ODE TO DAVIS, COLTRANE AND EVANS
3 Shades of Blue focuses on a pivotal moment in modern music
3 Shades of Blue: Miles Davis, John Coltrane, Bill Evans and the Lost Empire of Cool
In this ode to Miles Davis, John Coltrane, Bill Evans and more, James Kaplan evokes a pivotal moment in modern music.
It was modern jazz's annus mirabilis. As Kaplan writes in his book about trumpeter Davis, saxophonist Coltrane and pianist Evans — three mid-century geniuses — 1959 brought on “jazz's future with ruthless speed.” No sooner had Davis and his sidemen opened new vistas with their experiments in what came to be known as “modal” jazz than Ornette Coleman, a Texan steeped in the rural blues, announced a revolution of his own, changing the face of the music forever.
It all began in the spring of 1959, when bassist and composer Charles Mingus entered Columbia Records' 30th Street studio in New York and recorded a tribute to the great tenor saxophonist Lester Young, who had died at the age of 49. That tune became the second cut on Mingus Ah Um, an album that its producer feared was “too far ahead of the consumer” such were its weak initial sales, but which went on to become Mingus's bestselling LP.
Around the same time, Coltrane began recording an album titled Giant Steps, whose thrillingly exploratory title track remains an intimidating examination piece for aspiring jazz musicians to this day. And in November 1959, to a mixture of fanfare and consternation, Coleman released The Shape of Jazz to Come, a record that inaugurated so-called free jazz with its startling emphasis on melodic invention over set chord changes.
In 3 Shades of Blue, his entertaining (if somewhat uneven), new book, Kaplan, previously the author of a biography of Frank Sinatra, sets the scene vividly. He evokes the “hip and the wannabes” who converged in their droves on the Five Spot, a club in Lower Manhattan where Coleman's quartet played a now celebrated two-anda-half-month residency.
The crowd here was a mixture of the saxophonist's peers, many of whom, like Coltrane, were fascinated by Coleman's innovations, and predominantly white intellectuals, artists and bohemians.
The British Marxist historian Eric Hobsbawm, who was at the time moonlighting as The New Statesman's jazz critic, was unmoved, finding musicians like Coleman to be “cut off from the common listeners among their people” and dependent, for their audience, on those “who are themselves alienated, the internal emigrants of America.”

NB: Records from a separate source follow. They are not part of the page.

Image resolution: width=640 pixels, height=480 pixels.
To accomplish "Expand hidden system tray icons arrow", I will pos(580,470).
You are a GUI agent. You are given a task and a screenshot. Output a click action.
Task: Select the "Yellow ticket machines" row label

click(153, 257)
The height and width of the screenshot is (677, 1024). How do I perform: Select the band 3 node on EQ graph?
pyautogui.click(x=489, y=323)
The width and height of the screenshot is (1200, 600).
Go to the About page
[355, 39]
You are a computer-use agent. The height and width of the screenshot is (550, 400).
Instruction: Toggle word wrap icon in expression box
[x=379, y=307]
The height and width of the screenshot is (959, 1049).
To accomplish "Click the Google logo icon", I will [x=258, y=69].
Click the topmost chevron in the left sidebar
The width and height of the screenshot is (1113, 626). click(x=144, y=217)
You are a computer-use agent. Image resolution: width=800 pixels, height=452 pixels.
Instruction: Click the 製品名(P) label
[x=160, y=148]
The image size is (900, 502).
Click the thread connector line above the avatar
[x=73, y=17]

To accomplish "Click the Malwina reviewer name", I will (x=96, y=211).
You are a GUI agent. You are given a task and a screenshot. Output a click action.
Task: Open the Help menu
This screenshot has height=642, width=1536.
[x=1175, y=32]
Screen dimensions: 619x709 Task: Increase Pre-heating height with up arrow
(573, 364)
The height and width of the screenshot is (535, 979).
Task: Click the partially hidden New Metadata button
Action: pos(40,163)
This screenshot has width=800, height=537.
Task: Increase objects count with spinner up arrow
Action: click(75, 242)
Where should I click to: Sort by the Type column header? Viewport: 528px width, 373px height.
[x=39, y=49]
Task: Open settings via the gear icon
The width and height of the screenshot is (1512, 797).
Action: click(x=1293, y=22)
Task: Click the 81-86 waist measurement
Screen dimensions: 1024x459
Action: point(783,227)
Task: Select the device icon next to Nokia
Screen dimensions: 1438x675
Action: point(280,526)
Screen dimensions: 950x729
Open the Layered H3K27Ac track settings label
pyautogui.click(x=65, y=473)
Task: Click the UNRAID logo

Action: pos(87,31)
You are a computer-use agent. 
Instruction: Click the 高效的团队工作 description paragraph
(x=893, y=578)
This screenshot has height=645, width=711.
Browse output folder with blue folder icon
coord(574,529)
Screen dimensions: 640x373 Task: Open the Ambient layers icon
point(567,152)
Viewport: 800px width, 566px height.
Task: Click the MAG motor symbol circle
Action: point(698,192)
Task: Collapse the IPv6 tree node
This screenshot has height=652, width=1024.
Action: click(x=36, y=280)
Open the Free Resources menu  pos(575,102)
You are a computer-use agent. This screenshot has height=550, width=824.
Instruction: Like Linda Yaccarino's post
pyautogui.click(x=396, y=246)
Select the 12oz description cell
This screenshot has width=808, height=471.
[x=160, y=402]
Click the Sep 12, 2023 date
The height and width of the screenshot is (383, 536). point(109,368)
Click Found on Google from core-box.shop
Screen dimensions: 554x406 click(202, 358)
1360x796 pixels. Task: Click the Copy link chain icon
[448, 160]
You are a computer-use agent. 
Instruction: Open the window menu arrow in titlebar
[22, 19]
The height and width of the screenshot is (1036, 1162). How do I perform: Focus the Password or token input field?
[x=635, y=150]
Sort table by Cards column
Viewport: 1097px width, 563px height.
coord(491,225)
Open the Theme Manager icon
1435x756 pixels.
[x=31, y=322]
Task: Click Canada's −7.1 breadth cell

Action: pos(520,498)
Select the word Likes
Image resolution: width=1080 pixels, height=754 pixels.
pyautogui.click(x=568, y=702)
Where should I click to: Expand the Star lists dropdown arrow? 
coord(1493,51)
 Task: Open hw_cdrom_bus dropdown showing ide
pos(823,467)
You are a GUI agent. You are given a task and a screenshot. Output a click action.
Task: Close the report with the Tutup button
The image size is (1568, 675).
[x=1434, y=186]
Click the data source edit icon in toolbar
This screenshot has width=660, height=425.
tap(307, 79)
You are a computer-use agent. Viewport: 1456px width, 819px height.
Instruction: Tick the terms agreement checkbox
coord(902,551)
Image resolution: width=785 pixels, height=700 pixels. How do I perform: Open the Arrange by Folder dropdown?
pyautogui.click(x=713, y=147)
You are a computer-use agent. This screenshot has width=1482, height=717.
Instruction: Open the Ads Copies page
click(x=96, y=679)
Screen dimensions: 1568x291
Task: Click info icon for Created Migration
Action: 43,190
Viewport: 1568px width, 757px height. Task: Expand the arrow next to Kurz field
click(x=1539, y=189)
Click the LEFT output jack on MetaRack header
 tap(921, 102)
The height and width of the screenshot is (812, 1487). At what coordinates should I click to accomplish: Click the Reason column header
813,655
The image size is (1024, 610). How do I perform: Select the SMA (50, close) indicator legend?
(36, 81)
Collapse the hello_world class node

As for Davis, the “presiding genius” of Kaplan's book, he “(wrote) off Ornette as a musician.” And indeed it is another record, Davis's ethereal and uncannily limpid Kind of Blue, on which Coltrane and Evans both play sublimely, that is Kaplan's principal focus.
It is, in his view, the pinnacle of what jazz in America achieved in 1959.
It was also the bestselling LP Davis ever made, making this Black son of a dentist from East St. Louis an exceptionally wealthy man, and one of the bestselling jazz albums of all time.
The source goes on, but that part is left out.